Business outside the EU
- The EU has entered into a number of trade agreements between the EU and various non-EEA states. The UK currently benefits from these trade agreements through its membership of the EU.
- Once the UK leaves the EU, UK insurers will no longer automatically benefit from existing trade agreements between the EU and other third countries that have opened up insurance and reinsurance markets in those third countries. Of course, the UK may negotiate bilateral agreements with these third countries. However, it is likely that most trade agreements between the UK and non-EU countries will only be finalised some time after the UK exits the EU. Even assuming that the UK is able to conclude trade agreements with these non-EU third countries, UK insurers will still not necessarily be able to access the relevant markets on the same terms.
Other sector specific insurance issues
- There are a number of other sector specific insurance-related issues to be addressed as a result of Brexit. For instance, in the motor insurance industry, one key question is whether consumers will need to arrange additional cover to their UK insurance to permit them to drive in Europe. For travel insurance providers, one area the UK Government will need to address in negotiations is the European Health Insurance Card (EHIC). If UK citizens lose the benefit of the EHIC, this is likely to result in higher premiums for travel within the EU.
Market Abuse Regulations (MAR)
- MAR came into effect on 3 July 2016 and repeals and replaces the previous civil market abuse regime in the UK. The FCA is unlikely to relax regulation in this area when the UK leaves the EU, and it is likely that the UK will be required to maintain compliance with MAR for equivalence purposes under other regimes.

A run of records:
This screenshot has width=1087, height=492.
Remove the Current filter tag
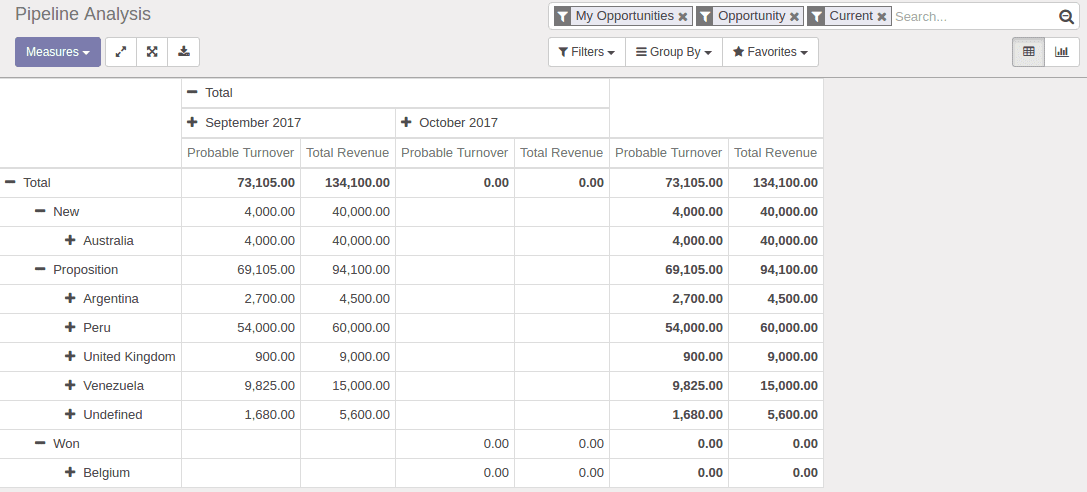click(882, 17)
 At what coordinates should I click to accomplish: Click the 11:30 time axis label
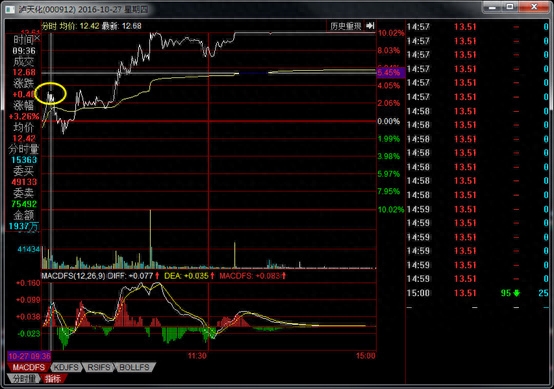(x=197, y=355)
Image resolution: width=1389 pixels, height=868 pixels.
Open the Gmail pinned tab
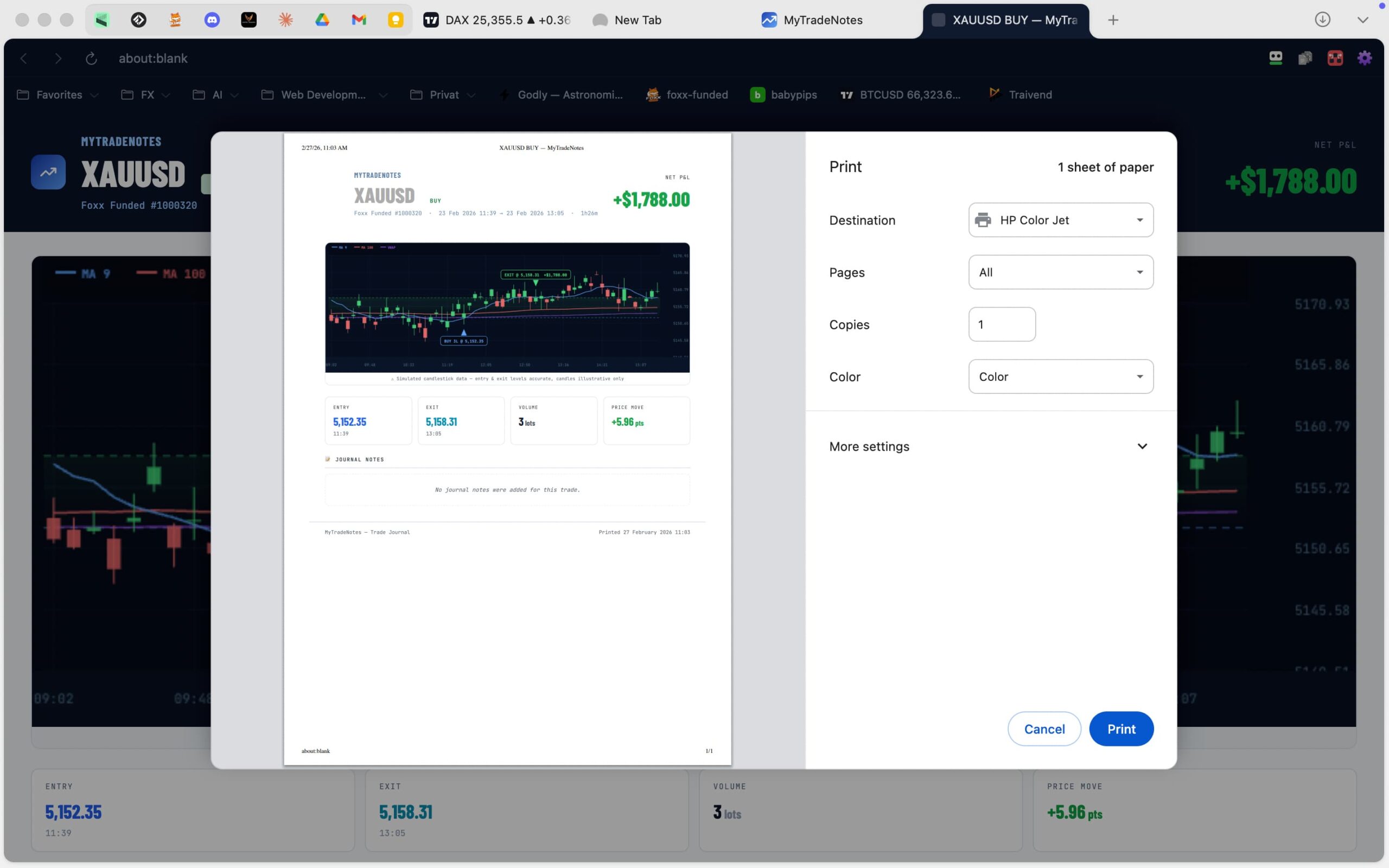[359, 20]
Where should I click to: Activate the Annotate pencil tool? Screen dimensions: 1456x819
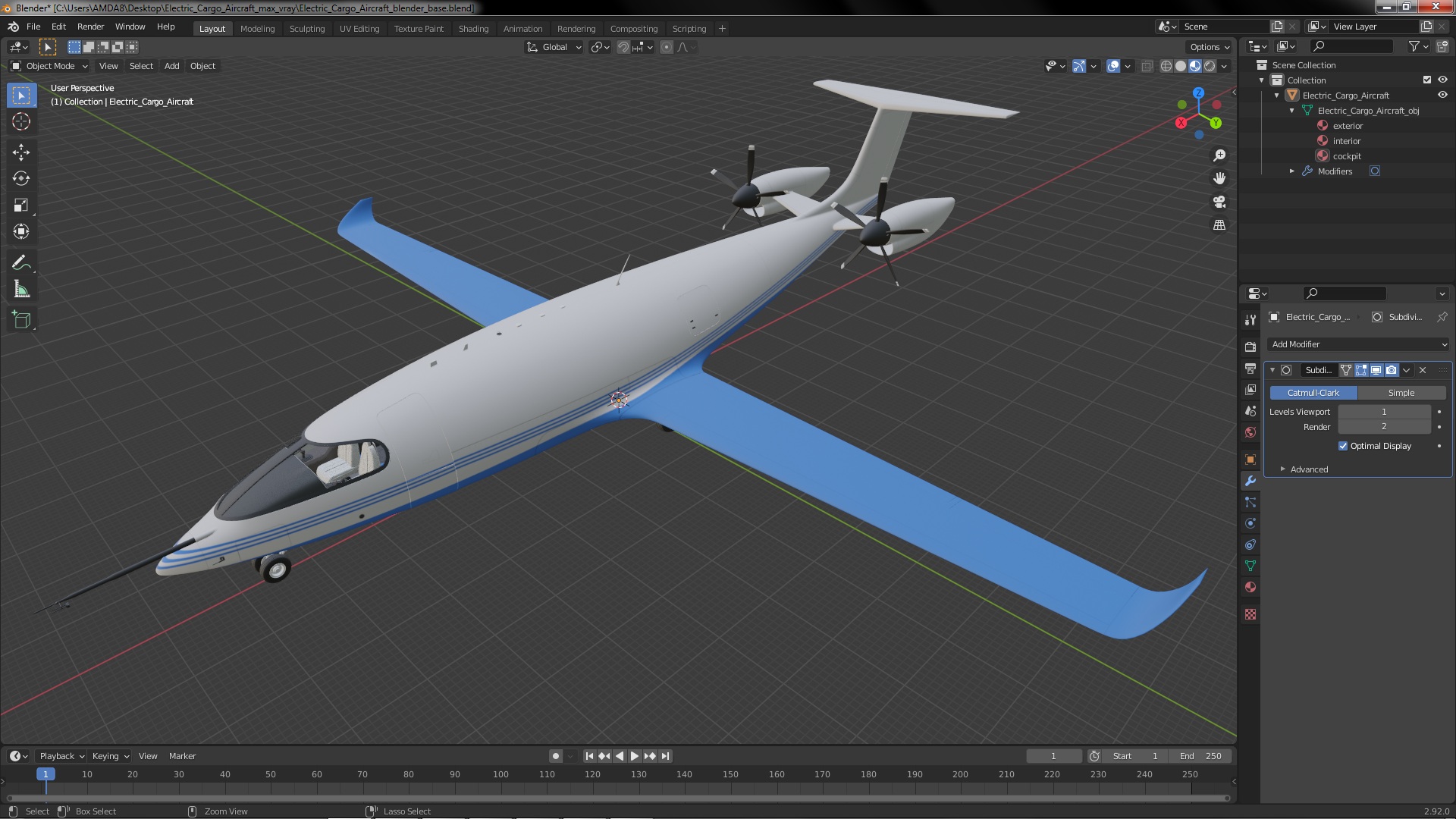[21, 263]
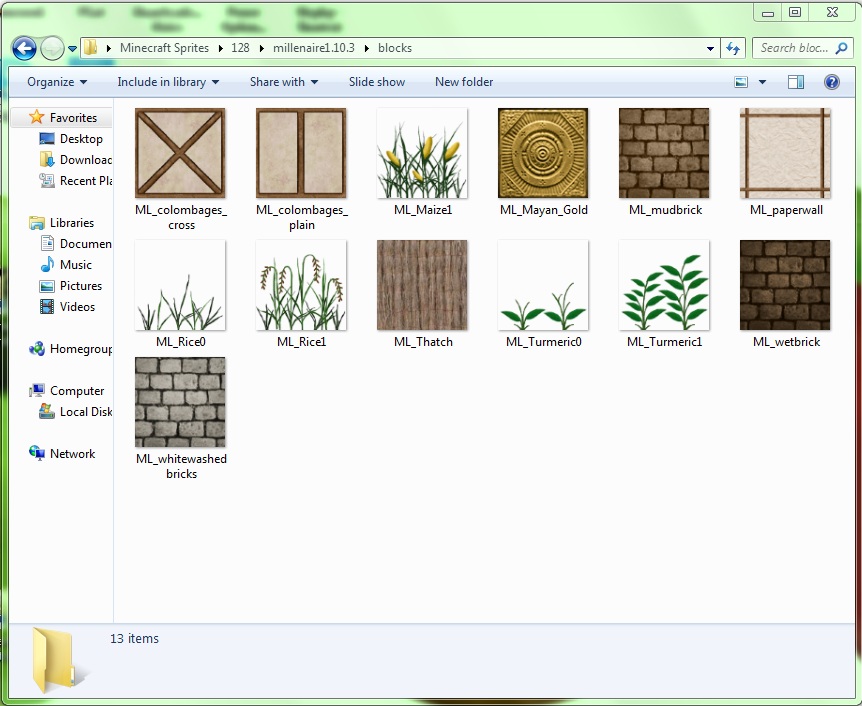Select the ML_Mayan_Gold texture thumbnail
The image size is (862, 706).
point(543,153)
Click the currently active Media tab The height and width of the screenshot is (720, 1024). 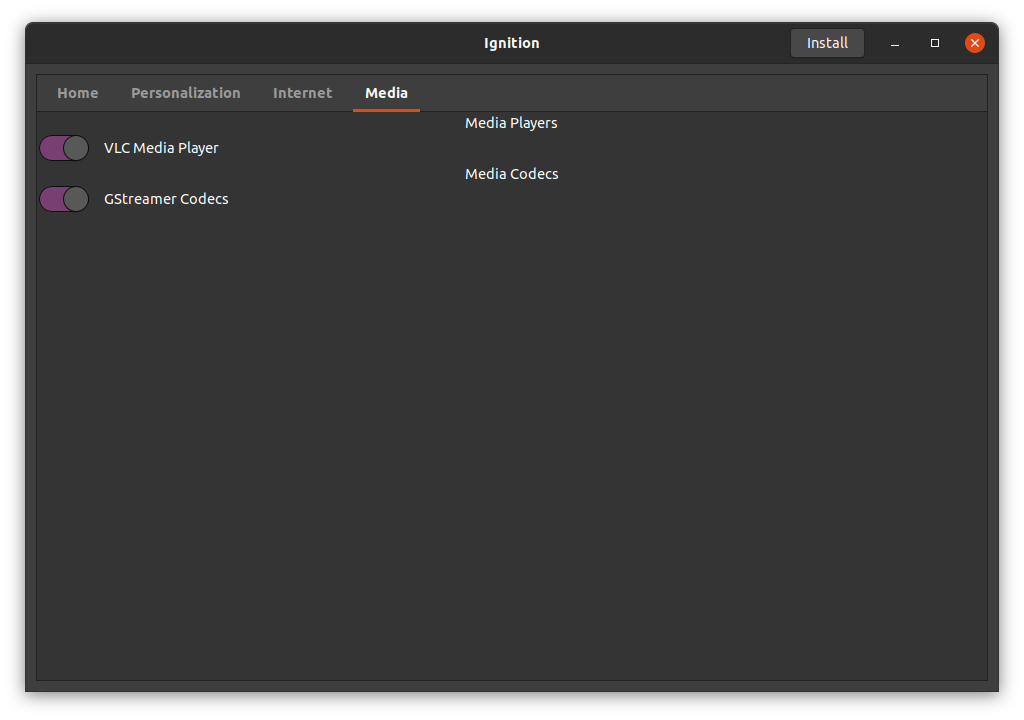tap(386, 92)
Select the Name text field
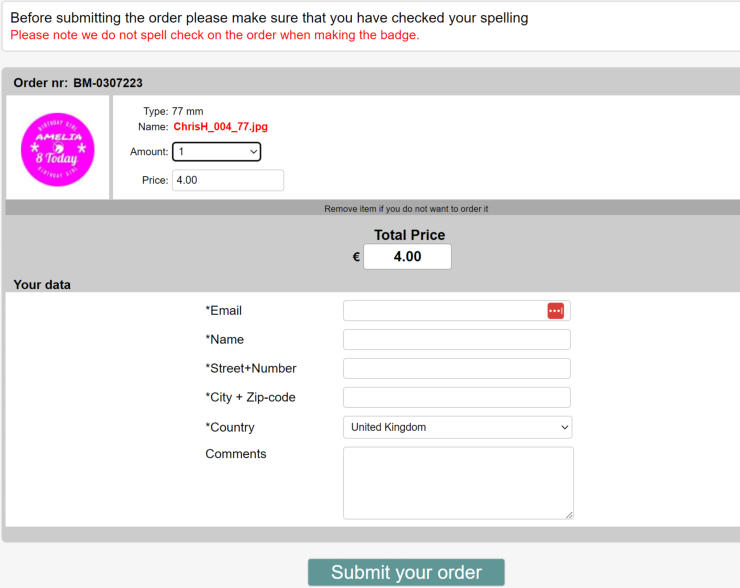Screen dimensions: 740x588 click(456, 340)
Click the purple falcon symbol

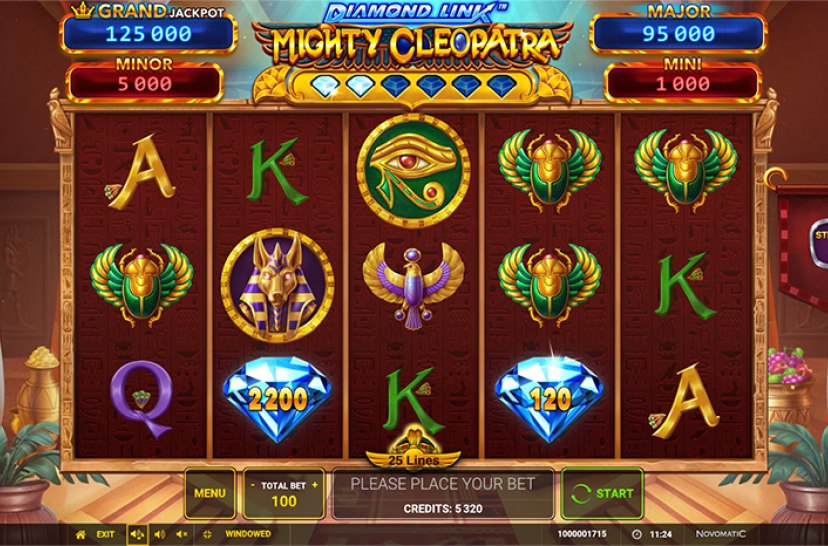click(x=413, y=286)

→ **Task list**
1. In the text on Brexit and insurance, why is the UK likely to keep complying with MAR after it leaves the EU? Answer in one to three sentences.
2. List every section heading in the text on Brexit and insurance.
3. Retype the part of the text on Brexit and insurance starting with "Other sector specific insurance issues" and going on through "within the EU.", word for word.

→ **Task-by-task results**
1. The UK is likely to be required to keep complying with MAR for equivalence purposes under other regimes. The FCA is also unlikely to relax regulation in this area.

2.
- Business outside the EU
- Other sector specific insurance issues
- Market Abuse Regulations (MAR)

3.
Other sector specific insurance issues
- There are a number of other sector specific insurance-related issues to be addressed as a result of Brexit. For instance, in the motor insurance industry, one key question is whether consumers will need to arrange additional cover to their UK insurance to permit them to drive in Europe. For travel insurance providers, one area the UK Government will need to address in negotiations is the European Health Insurance Card (EHIC). If UK citizens lose the benefit of the EHIC, this is likely to result in higher premiums for travel within the EU.